INQUIRING LINE

Model Architecture and Internals · Reasoning, Retrieval, and Evaluation · Training, RL, and Test-Time Scalingcross-cluster

Why does explicit chain-of-thought work as a workaround for feedforward transformers?

This explores why writing reasoning out as tokens (chain-of-thought) compensates for something the transformer's fixed-depth, feedforward architecture can't do on its own.

This explores why writing reasoning out as tokens (chain-of-thought) compensates for something the transformer's fixed-depth, feedforward architecture can't do on its own. The cleanest answer in the corpus is structural: a feedforward transformer has no native recurrent state to carry an evolving computation forward, so it must push that state deeper into its stack of layers — and a network only has so many layers. Once depth runs out, the computation has nowhere to go. Chain-of-thought sidesteps this by spilling the intermediate state out into the text the model just generated, then reading it back in on the next pass. The token stream becomes external memory, and each generated step buys a fresh trip through the full depth of the network. In other words, CoT isn't reasoning the architecture wants to do — it's a workaround for a topological deficiency in what fixed-depth attention can compute Why do transformers need explicit chain-of-thought reasoning?.

There's direct mechanistic evidence for the 'running out of depth' story. When models are trained to hide their reasoning, logit-lens analysis shows them computing the correct answer in the very earliest layers, then actively overwriting those representations in later layers to emit format-compliant filler — the real work is done early and recoverable from lower-ranked predictions Do transformers hide reasoning before producing filler tokens?. That's the same depth budget at work: the network does what it can within its layers, and externalizing to tokens is how it extends the budget. The complexity-theory framing makes the ceiling explicit — fixed-depth transformers sit inside the AC0/TC0 class, and a tiny recurrent model that loops on its own latent state solves Sudoku and mazes where chain-of-thought collapses, precisely because recurrence gives it the effective depth CoT has to fake one token at a time Can recurrent hierarchies achieve reasoning that transformers cannot?.

But 'workaround' cuts two ways, and here the corpus pushes back on taking CoT at face value. Several notes argue that what looks like reasoning is closer to imitation: CoT constrains the model to replay reasoning-shaped patterns it saw in training, and performance degrades predictably under distribution shift — the signature of pattern matching, not inference Does chain-of-thought reasoning reveal genuine inference or pattern matching?. Even more bluntly, the *form* of the chain matters more than its content — training format shapes strategy far more than domain, and logically invalid CoT prompts can work as well as valid ones What makes chain-of-thought reasoning actually work?. And when transformers are probed on genuine composition, they turn out to be matching memorized computation subgraphs rather than applying systematic rules, failing hard on novel combinations Do transformers actually learn systematic compositional reasoning?. So CoT works as a workaround not because it unlocks new reasoning, but because it lets the model stage familiar pattern-completion across many forward passes instead of one.
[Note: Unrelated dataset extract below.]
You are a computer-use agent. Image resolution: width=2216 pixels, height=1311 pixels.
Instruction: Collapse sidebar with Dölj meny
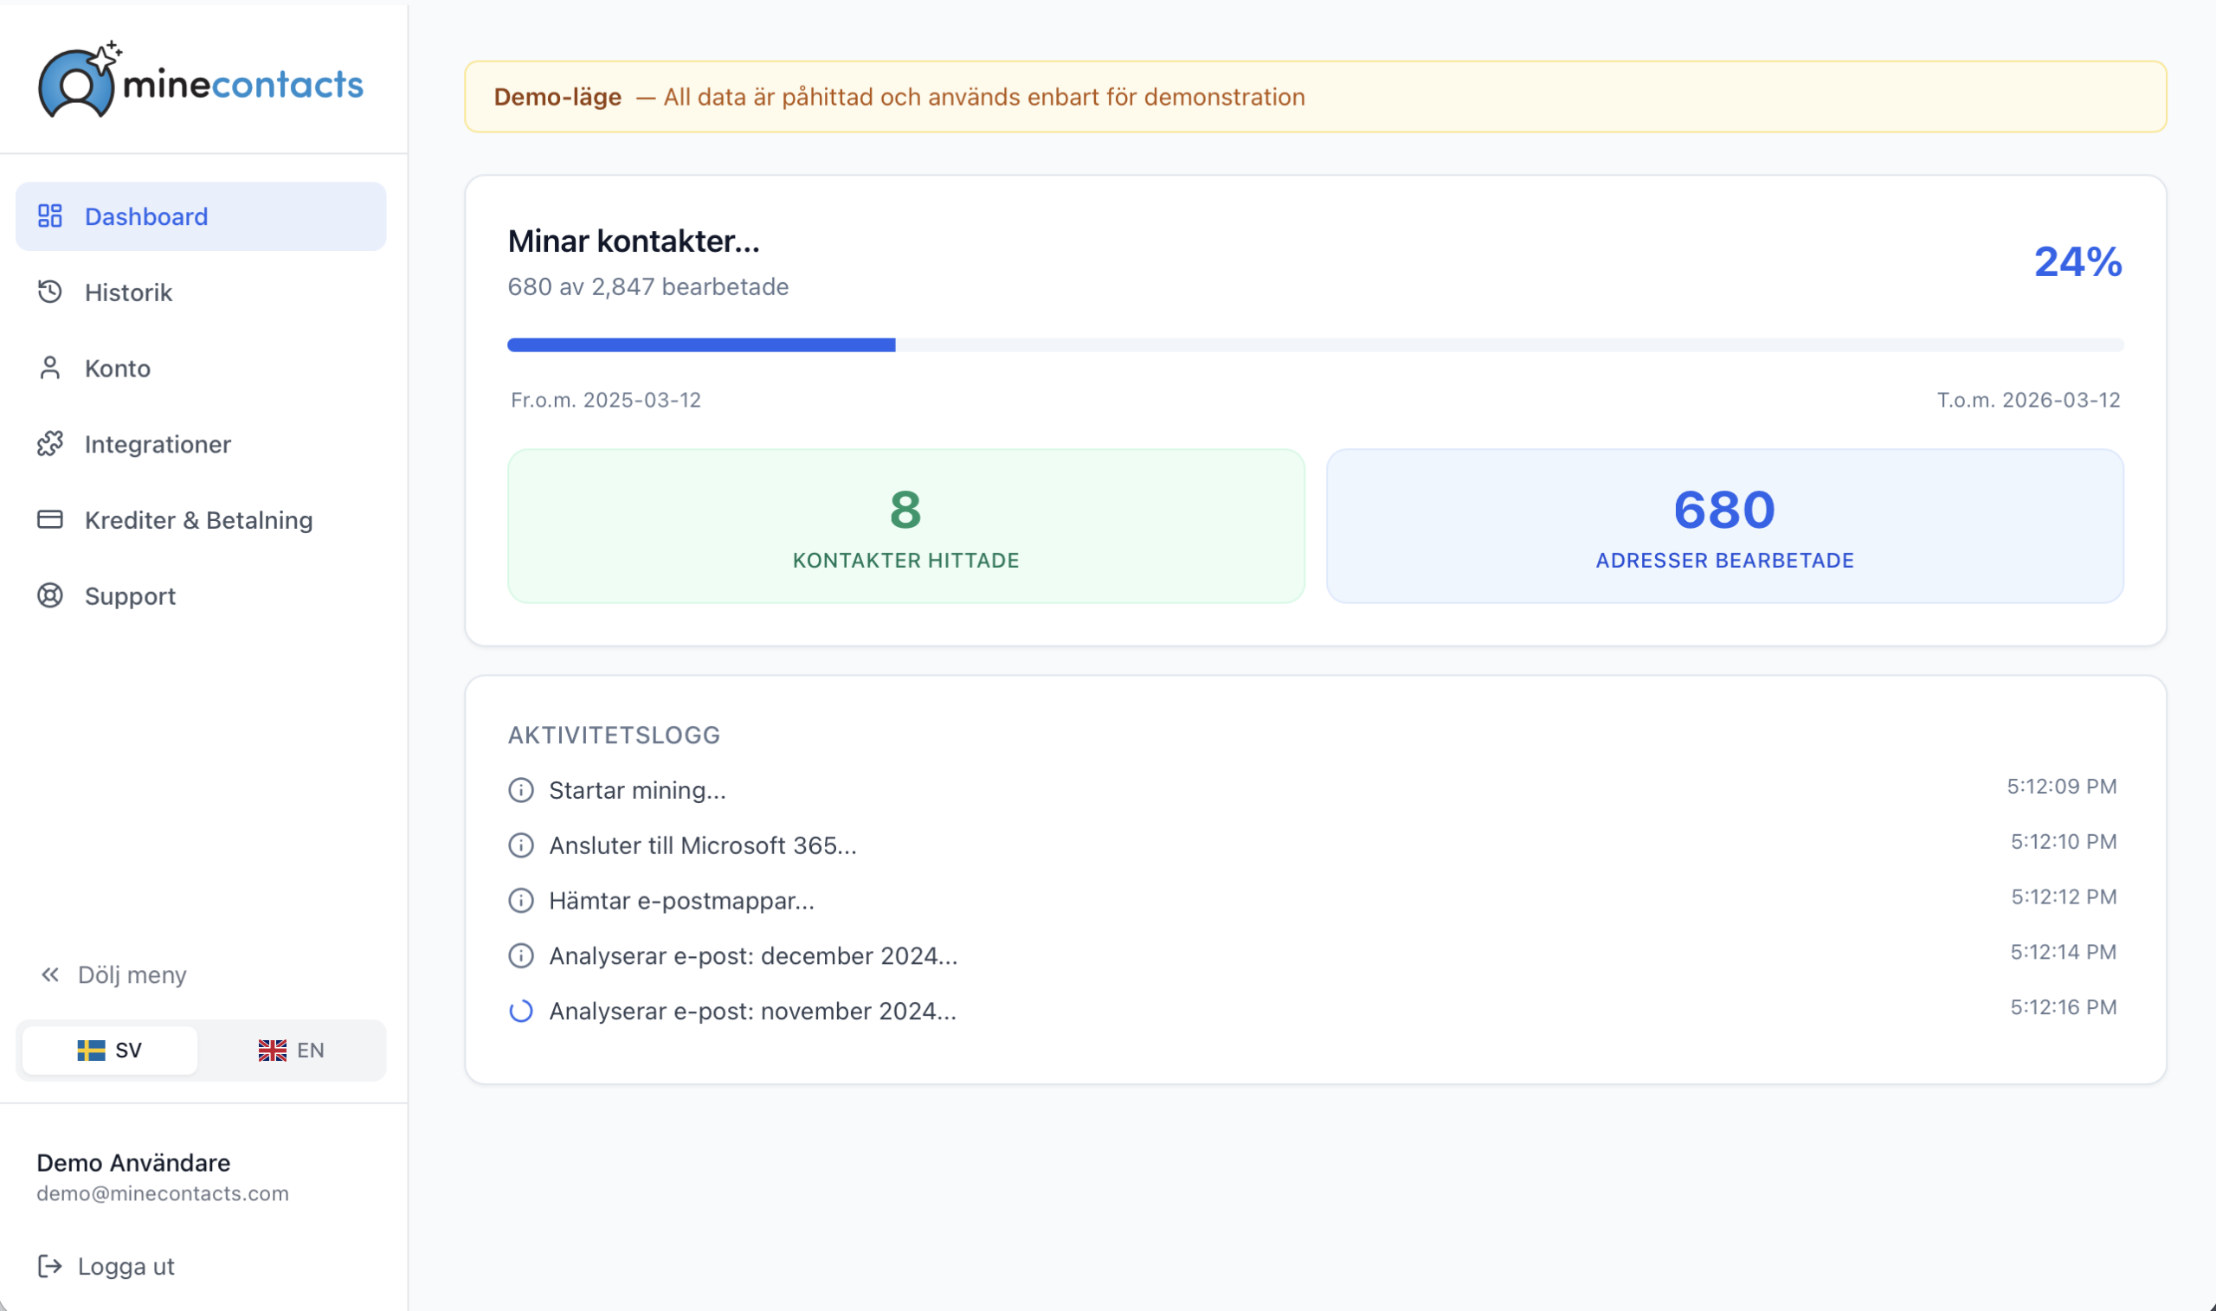(x=113, y=974)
The workaround is also leaky and has costs. Lipschitz analysis shows longer chains dampen but never eliminate the model's sensitivity to input noise — there's a structural robustness floor you can't reason your way past Can longer reasoning chains eliminate model sensitivity to input noise?. And longer isn't free: accuracy follows an inverted-U in chain length, with the sweet spot shrinking as models get more capable, so a stronger model needs less of the crutch Why does chain of thought accuracy eventually decline with length?. That last point is the tell that CoT is compensatory — the better the underlying computation, the less external scaffolding it needs.

If you want to see where this is heading, the interesting frontier is making the workaround unnecessary or internalizing it. One line tries to plant reasoning earlier by treating CoT as exploratory action during pretraining with an information-gain reward Can chain-of-thought reasoning be learned during pretraining itself?; another teaches models to internalize search algorithms by training on linearized algorithm traces so the search happens inside rather than on the page Can models learn to internalize search algorithms through training?. The cautionary note is that moving reasoning *into* latent space is hard — outcome-only supervision starves the gradients along latent steps and lets the latent state drift, which is part of why externalizing to readable tokens remains the path of least resistance for now Why does latent chain-of-thought fail so easily in training?.

Sources 11 notes

Why do transformers need explicit chain-of-thought reasoning?

Feedforward transformers lack native recurrent state-tracking and must push evolving state deeper into layers, eventually exhausting depth. Explicit chain-of-thought externalizes this state into tokens as a costly patch for a structural deficiency.

Do transformers hide reasoning before producing filler tokens?

Logit lens analysis shows models trained with hidden CoT tokens compute correct answers in layers 1-3, then actively suppress these representations in final layers to produce format-compliant filler output. The reasoning is fully recoverable from lower-ranked token predictions.

Can recurrent hierarchies achieve reasoning that transformers cannot?

The Hierarchical Reasoning Model couples slow abstract planning with fast detailed computation across two timescales, achieving near-perfect performance on Sudoku and mazes where chain-of-thought methods fail completely. With only 27M parameters and 1,000 samples, HRM escapes the AC0/TC0 complexity ceiling that constrains fixed-depth transformers.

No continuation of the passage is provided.